• Exercise directions
Copy the data from the line containing "Find the location" down to the line containing "Individuelle Datenschutzeinstellungen is", replacing "Where is" with "Where can I find" and changing nothing else. Leave the pictures out.

─── Material supplied

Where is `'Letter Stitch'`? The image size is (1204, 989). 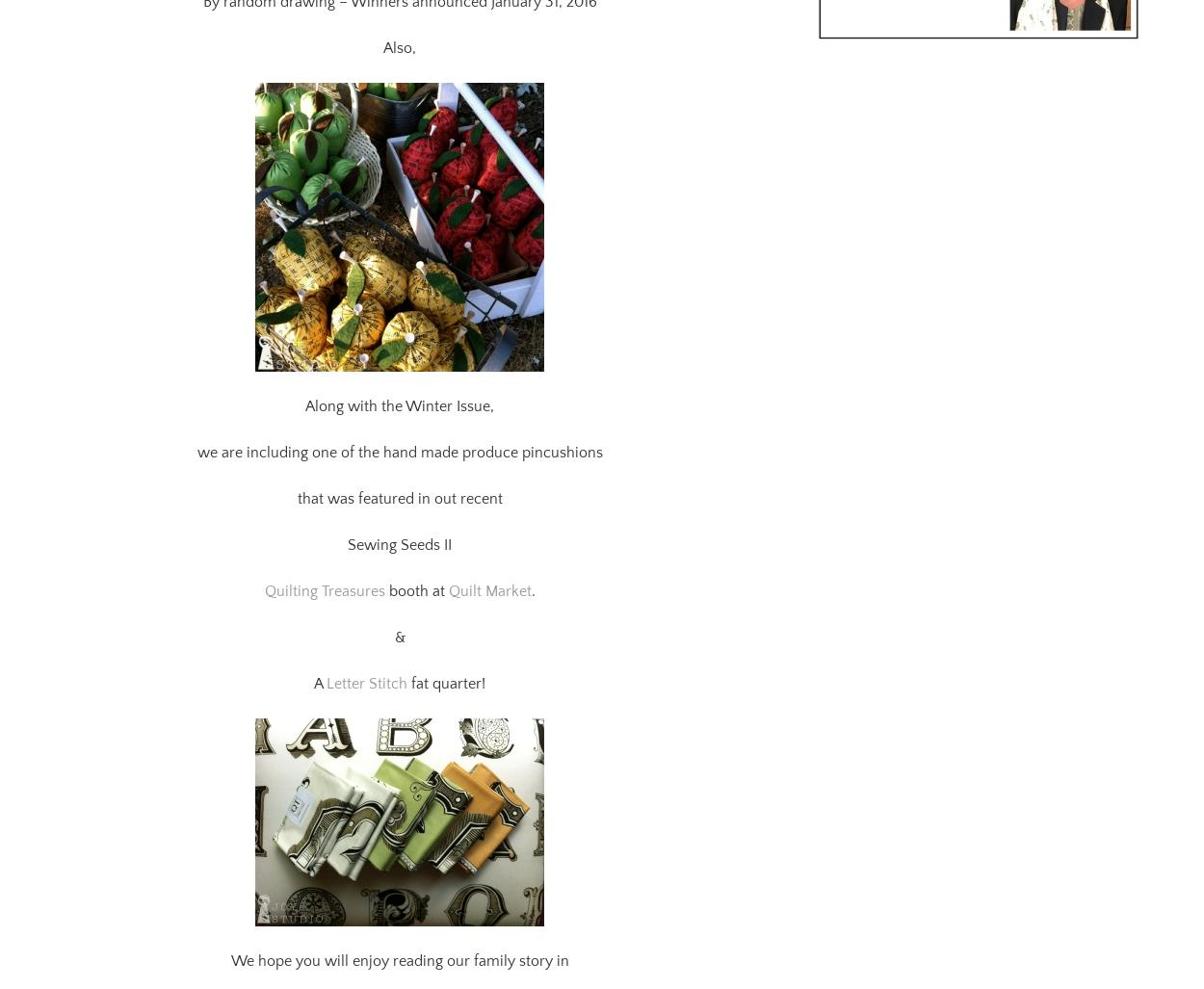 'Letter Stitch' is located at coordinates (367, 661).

──────
─── Material supplied

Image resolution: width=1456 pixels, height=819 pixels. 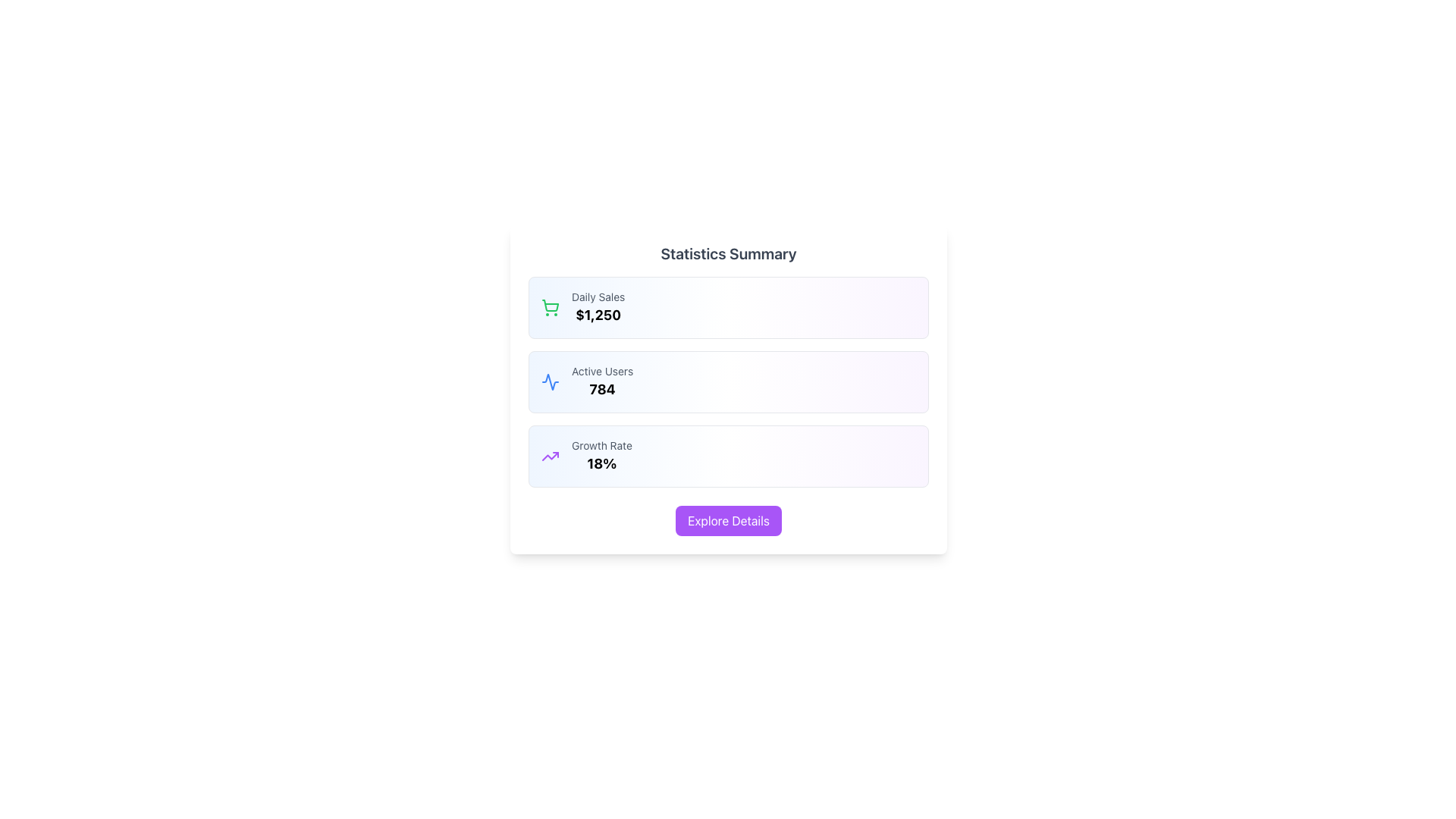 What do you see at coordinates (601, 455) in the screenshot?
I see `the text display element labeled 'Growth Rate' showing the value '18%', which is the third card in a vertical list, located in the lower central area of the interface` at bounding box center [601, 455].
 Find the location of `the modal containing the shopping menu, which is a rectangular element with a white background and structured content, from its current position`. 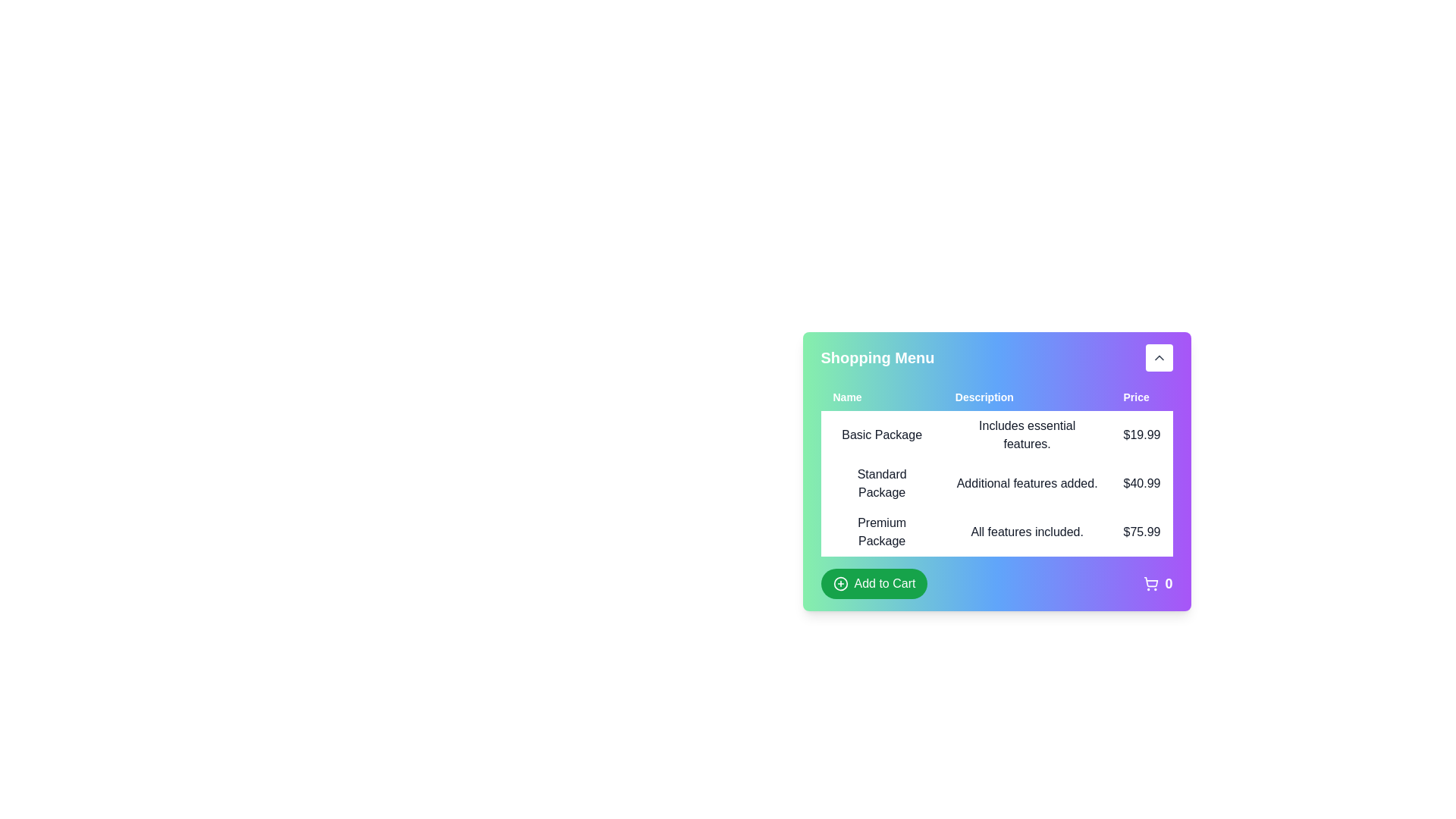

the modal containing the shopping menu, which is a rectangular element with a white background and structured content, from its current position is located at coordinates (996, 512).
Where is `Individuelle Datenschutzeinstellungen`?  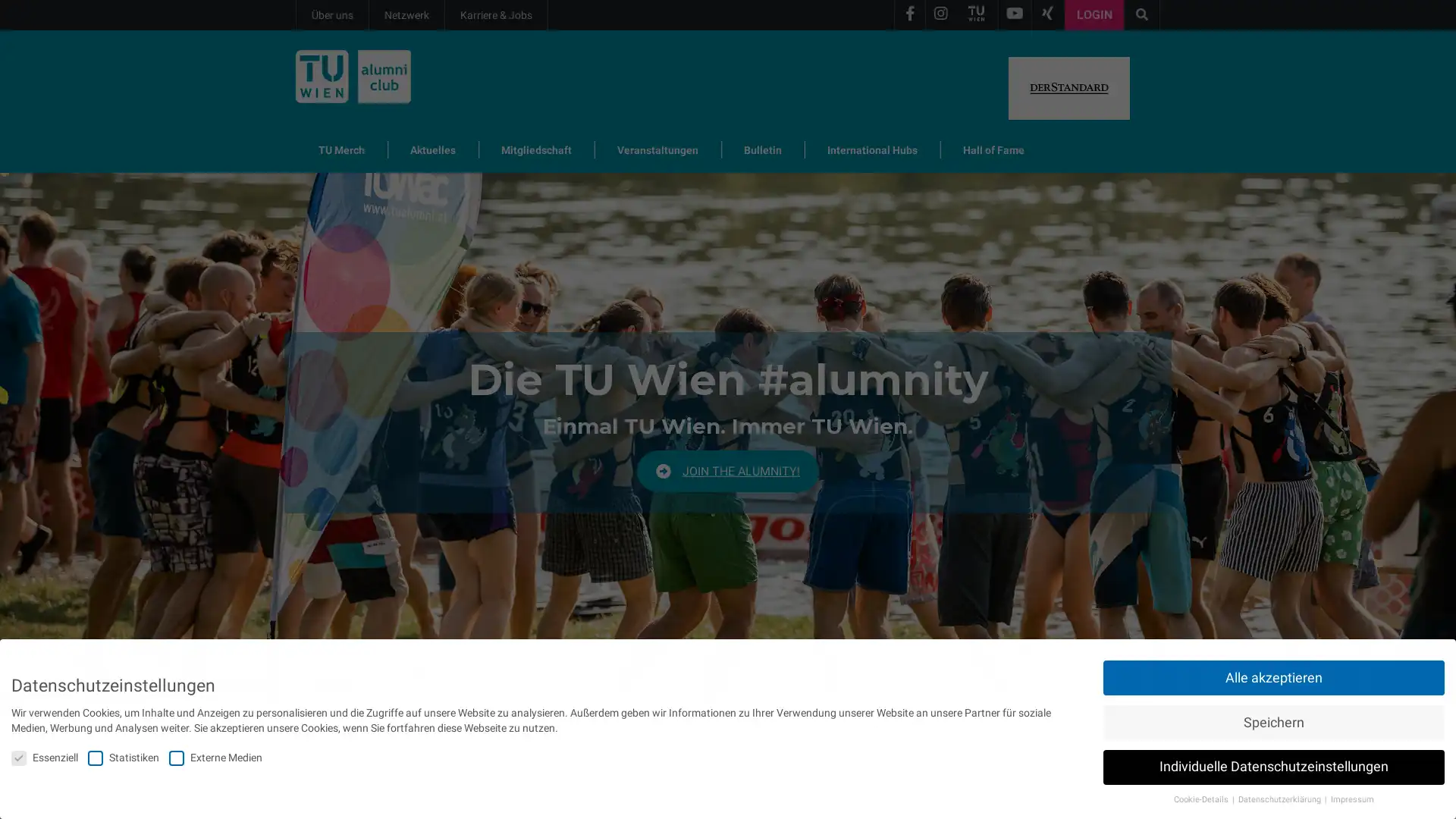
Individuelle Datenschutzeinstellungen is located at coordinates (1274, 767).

──────

• Solved problem
 Find the location of `the modal containing the shopping menu, which is a rectangular element with a white background and structured content, from its current position`. 

the modal containing the shopping menu, which is a rectangular element with a white background and structured content, from its current position is located at coordinates (996, 512).
Where can I find `Individuelle Datenschutzeinstellungen`?  
Individuelle Datenschutzeinstellungen is located at coordinates (1274, 767).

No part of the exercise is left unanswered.